Congress must standardize the role of the federal chief financial officer and give deputy CFOs more clout to make up for time between political appointments of CFOs.
These are two of the recommendations from a multi-agency review of the impact and shortcomings of the CFO Act of 1990. Congress required the analysis as part of the Improper Payments Elimination and Recovery Act of 2010.
“Over the past 20 years, the CFO Act has played a pivotal role in improving financial accountability and transparency across the federal government,” wrote Danny Werfel, the Office of Management and Budget controller in a blog post. “The report highlights several benefits of the CFO Act, including the increased transparency, greater accountability and significant improvements in financial management and internal controls achieved in recent years. Last year, these strides contributed to 21 out of the 24 CFO Act agencies obtaining unqualified ‘Clean’ opinions on their financial statement audits–only the second time in the last decade that the government reached that milestone.”
The CFO Act helped agencies strengthen financial controls and processes over the last 20 years. Previously, the report stated financial operations were ineffective and inefficient, weak internal controls left resources at risk, personnel were not adequately trained and financial systems could not communicate with each other and were often redundant. The report said fund balances with the Department of the Treasury were reconciled inconsistently, and the government had difficulty managing its assets and costs. The lack of a full-time centralized senior official overseeing agency funding also caused agencies problems prior to the act.
“A byproduct of the act’s success is the enhanced collaboration between the financial management community and the government oversight communities,” the report stated. “The act has strengthened the relationships between these communities significantly over the last 20 years, as CFOs, IGs, and the GAO have shared responsibility for monitoring and safeguarding resources.”
But one of the big holes the review group found was the lack of continuity among agency financial leaders since most CFOs are political appointees.
The review group recommended to Congress to give deputy CFOs the same breadth of responsibilities as the CFOs.
“With frequent CFO turnover and often lengthy intervals between official appointments, financial management organizations may lack long-term planning and leadership continuity because career deputy CFOs often do not have the same breadth of responsibilities and broad oversight as their principals,” the report stated. “To help ensure effective succession planning, deputy CFOs should be sufficiently empowered, with a more standardized and consistent range of responsibilities, to continue financial management initiatives and improvements in the absence of political leadership, which could include broadening their statutory responsibilities to match those of the CFO.”

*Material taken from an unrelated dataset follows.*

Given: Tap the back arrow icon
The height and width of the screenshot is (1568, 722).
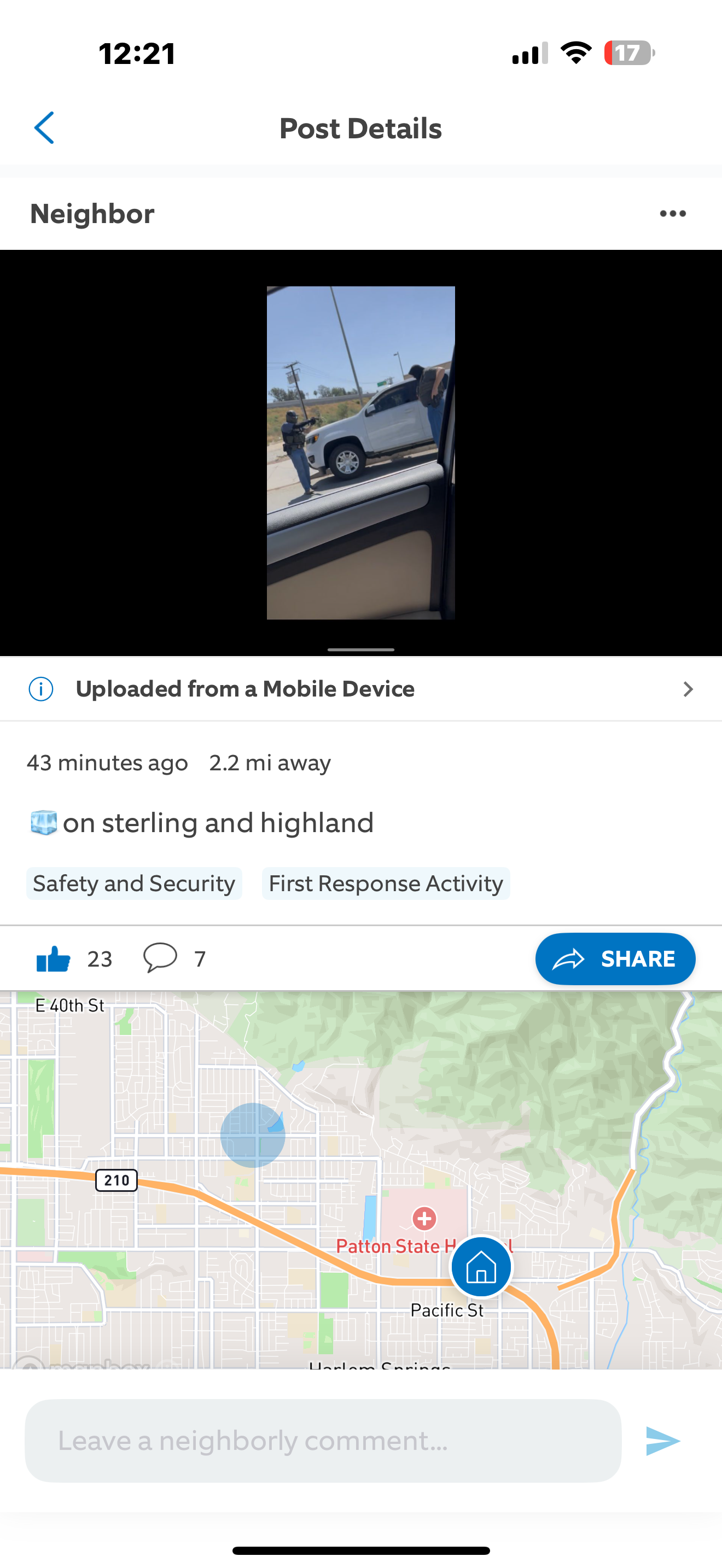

“This would enable the person in the CFO role to be responsible for the funding lifecycle, allowing for better strategic decision-making and operational oversight,” the reported stated. “Consolidation of these functions into every CFO’s portfolio would provide the CFO information and insights akin to that of a chief risk officer, thereby positioning the CFO to better identify business risks across agency programs by having the full set of data and analysis this portfolio provides.”
The other major recommendation from the review group is to update the federal financial reporting model. This also was one of the recommendations by CFOs in a recent survey by Grant Thornton and the Association of Government Accountants.
The review group found more people-program managers, lawmakers, media and the general public-are interested in financial data than ever before. Therefore, the data model needs to be updated to meet the varied needs.
“In addition to meeting its current requirements, the CFO community should leverage the information that it produces and focus more proactively on managing risks, accomplishing goals, and devising strategies for managing data,” the report stated. “Such an approach would allow the CFOs to add greater value across their department or agency by supporting the leadership and program management with relevant and useful information. Further, CFOs could promote more meaningful communication to stakeholders and a more complete understanding of financial management information as it relates to the agency’s mission.”
Werfel said while the federal community has not fully agreed with these three recommendations, each deserves consideration as the CFO Community and others improve how they meet their mission.